To-do list -
A: According to the preview, which team beat Creighton in the first round of the NCAA tournament, and by what score?
B: Rewrite the preview from "Team: Creighton Bluejays" to "for fourth place.", putting "Win-Loss Record" in place of "Record".

Source extract -
Jim Flanery’s team has done big things the past two seasons, can they make a historic leap for the program this coming winter?

NCAA Womens Basketball: Big East Conference Tournament Quarterfinals-Creighton vs Seton Hall
Lauren Jensen and the Bluejays have a chance to make program history this season.
David Butler II-USA TODAY Sports

Team: Creighton Bluejays

2022-23 Record: 22-9, 15-5 Big East

2022-23 Big East Finish: Third, two games behind Villanova and two games ahead of a tie for fourth place.

Final 2022-23 Her Hoop Stats Ranking: #23

Postseason? The Bluejays lost to Villanova in the conference tournament semifinals, earned a #6 seed in the NCAA tournament, but were then upset by #11 seed Mississippi State, 81-66, in the first round.

Key Departures: Two, but only one regular starter. Rachael Saunders played in 25 games this past season, starting 24 times. She averaged 7.0 points, 3.4 rebounds, 2.5 assists, and 1.3 steals per game, leading the team in that last category while playing just a bit over 25 minutes a night. Saunders also led the team in three point shooting percentage by a wide margin, knocking down over 47% of her attempts when no one else on the roster was north of 39%. Weirdly, it was only on 1.5 attempts per game, but it’s clear that her prowess helped push Creighton to ranking #24 in the country in three-point shooting percentage.

The other departure that we have to note is Carly Bachelor, who had her role on the team change last season. After starting in all 33 appearances in 2021-22, Bachelor played in all 31 games but started just eight times. Interestingly, her minutes per game went ever so slightly up, going from 20.3 to 21.8 last season. As you’d expect, her stats portray her as someone playing a role off the bench for the squad: 5.7 points, 4.4 rebounds, 1.0 assists, 36% from long range.

Key Returners: Other than Saunders and Bachelor, if there’s a Creighton player that you remember from last season, they’re coming back. Lauren Jensen, Emma Ronsiek, and Morgan Maly all scored at least 14 points per game for the Bluejays in 2022-23, and they’ll all be back again after starting in every CU game. Jensen was the top scorer on the team at 16.1 per game and she tied for the lead in assists at 3.5 a night as well, while Maly was the top rebounder at 6.2 per game. Ronsiek came into the season as the most notable player on the roster, but either because she was drawing attention or just because sometimes things go like that, she found herself more part of an ensemble: #3 in scoring, #2 in rebounding, #3 in assists.

Molly Mogensen was the player who tied with Jensen for the team lead in assists, falling even at 3.5 per game along with 7.0 points, 4.0 rebounds, and a steal. She was the last part of the core six in Creighton’s rotation, but that’s just the players that were carrying the bulk of the minutes. The Bluejays went much deeper than that pretty much every night, with four more players appearing in at least 27 games and averaging at least eight minutes a night. All four of that group — Mallory Brake, Jayme Horan, Kiani Lockett, and Kennedy Townsend — return for Creighton, and you’d have to imagine that two of them will end up finding a way into the Saunders and Bachelor spots in the rotation this winter.

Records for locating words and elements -
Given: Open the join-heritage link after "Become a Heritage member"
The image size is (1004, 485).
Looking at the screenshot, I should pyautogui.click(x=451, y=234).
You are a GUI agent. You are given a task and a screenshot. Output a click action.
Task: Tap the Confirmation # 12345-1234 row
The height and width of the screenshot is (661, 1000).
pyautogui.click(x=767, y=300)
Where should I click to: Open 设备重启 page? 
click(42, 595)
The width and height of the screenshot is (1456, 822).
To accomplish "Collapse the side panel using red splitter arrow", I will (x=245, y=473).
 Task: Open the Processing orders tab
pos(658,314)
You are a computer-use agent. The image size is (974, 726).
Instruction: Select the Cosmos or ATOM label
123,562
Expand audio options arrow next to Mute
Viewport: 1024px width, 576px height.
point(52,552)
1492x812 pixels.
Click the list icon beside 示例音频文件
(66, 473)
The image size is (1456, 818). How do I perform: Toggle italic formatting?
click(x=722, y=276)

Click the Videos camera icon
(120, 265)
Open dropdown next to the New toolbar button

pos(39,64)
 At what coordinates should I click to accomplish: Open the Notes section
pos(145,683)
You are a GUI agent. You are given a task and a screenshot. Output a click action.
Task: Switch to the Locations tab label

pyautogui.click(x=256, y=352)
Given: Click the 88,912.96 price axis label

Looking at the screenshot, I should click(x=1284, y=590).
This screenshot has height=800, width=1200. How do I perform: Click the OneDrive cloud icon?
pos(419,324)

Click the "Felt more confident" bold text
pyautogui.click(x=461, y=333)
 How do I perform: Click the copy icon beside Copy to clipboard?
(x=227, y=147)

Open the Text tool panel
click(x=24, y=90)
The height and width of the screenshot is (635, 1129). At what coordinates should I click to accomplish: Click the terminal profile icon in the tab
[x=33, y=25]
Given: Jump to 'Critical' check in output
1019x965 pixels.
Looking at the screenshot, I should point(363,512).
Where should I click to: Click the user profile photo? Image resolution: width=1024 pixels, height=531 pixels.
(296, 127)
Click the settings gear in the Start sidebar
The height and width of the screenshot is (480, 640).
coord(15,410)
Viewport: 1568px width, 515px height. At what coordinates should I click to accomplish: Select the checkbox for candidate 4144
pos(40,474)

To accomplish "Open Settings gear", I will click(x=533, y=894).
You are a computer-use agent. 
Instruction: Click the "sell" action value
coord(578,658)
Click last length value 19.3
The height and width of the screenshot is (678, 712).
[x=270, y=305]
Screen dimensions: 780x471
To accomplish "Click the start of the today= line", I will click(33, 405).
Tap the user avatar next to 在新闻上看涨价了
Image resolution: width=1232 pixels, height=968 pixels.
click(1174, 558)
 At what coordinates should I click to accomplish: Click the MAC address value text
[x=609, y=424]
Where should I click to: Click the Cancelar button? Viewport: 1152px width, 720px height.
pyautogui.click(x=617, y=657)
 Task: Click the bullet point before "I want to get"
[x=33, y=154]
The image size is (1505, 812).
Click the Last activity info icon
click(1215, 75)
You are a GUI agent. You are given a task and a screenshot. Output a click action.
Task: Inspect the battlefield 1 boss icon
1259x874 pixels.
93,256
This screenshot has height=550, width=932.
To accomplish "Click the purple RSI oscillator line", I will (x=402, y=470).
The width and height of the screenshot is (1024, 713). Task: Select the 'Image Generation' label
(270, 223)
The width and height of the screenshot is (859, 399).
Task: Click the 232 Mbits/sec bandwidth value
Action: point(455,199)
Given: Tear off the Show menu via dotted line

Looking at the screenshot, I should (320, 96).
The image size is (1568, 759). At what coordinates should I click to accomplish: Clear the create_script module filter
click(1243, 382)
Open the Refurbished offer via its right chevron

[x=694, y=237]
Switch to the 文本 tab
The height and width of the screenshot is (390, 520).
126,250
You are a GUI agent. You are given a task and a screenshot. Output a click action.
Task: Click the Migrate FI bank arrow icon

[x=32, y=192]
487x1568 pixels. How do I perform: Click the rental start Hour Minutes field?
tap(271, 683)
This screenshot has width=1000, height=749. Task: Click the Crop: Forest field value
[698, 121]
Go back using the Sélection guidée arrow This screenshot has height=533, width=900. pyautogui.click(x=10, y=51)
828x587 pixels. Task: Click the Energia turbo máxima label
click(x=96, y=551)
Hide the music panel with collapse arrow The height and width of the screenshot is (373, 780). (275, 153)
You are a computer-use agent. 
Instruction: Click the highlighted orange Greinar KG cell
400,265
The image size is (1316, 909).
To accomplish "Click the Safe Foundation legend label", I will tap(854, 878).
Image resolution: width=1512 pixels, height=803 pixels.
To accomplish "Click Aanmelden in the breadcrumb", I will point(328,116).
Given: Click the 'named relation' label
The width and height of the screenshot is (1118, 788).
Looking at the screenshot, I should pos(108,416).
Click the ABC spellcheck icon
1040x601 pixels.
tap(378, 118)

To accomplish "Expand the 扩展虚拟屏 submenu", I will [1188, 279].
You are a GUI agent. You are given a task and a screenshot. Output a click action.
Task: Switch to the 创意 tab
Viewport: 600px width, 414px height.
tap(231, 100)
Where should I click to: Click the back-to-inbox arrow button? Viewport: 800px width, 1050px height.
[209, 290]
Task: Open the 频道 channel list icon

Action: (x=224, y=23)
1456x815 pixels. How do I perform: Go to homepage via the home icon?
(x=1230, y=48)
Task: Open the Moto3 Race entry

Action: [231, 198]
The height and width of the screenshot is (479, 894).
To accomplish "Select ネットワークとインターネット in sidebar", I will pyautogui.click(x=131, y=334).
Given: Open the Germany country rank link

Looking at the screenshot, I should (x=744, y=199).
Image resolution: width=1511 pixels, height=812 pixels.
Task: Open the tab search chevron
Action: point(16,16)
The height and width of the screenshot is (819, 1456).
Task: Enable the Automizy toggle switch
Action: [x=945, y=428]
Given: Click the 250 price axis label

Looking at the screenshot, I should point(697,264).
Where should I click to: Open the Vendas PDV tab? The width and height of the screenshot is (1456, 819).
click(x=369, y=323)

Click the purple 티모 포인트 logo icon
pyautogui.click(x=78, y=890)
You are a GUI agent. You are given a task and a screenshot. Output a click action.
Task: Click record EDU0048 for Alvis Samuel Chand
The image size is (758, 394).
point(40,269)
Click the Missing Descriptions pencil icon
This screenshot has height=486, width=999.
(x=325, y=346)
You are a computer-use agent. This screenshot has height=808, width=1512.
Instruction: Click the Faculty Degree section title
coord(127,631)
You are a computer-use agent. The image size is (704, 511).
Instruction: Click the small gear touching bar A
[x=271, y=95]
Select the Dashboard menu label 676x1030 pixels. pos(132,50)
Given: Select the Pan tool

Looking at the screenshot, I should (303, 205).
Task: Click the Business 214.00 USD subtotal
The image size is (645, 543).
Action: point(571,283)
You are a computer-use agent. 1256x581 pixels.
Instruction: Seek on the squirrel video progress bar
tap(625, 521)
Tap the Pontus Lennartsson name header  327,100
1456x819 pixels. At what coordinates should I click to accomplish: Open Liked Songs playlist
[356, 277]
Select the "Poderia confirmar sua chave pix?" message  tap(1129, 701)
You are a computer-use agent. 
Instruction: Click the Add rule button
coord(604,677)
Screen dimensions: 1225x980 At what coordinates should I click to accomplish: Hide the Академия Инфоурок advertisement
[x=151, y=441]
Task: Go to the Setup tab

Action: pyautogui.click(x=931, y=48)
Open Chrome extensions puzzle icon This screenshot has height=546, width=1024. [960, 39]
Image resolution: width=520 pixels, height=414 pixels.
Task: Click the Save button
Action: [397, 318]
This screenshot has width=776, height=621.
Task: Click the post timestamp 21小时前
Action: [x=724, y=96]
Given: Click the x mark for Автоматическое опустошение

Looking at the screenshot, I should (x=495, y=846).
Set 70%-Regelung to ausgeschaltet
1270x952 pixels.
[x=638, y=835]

Solution set -
A: Mississippi State, 81-66.

B:
Team: Creighton Bluejays

2022-23 Win-Loss Record: 22-9, 15-5 Big East

2022-23 Big East Finish: Third, two games behind Villanova and two games ahead of a tie for fourth place.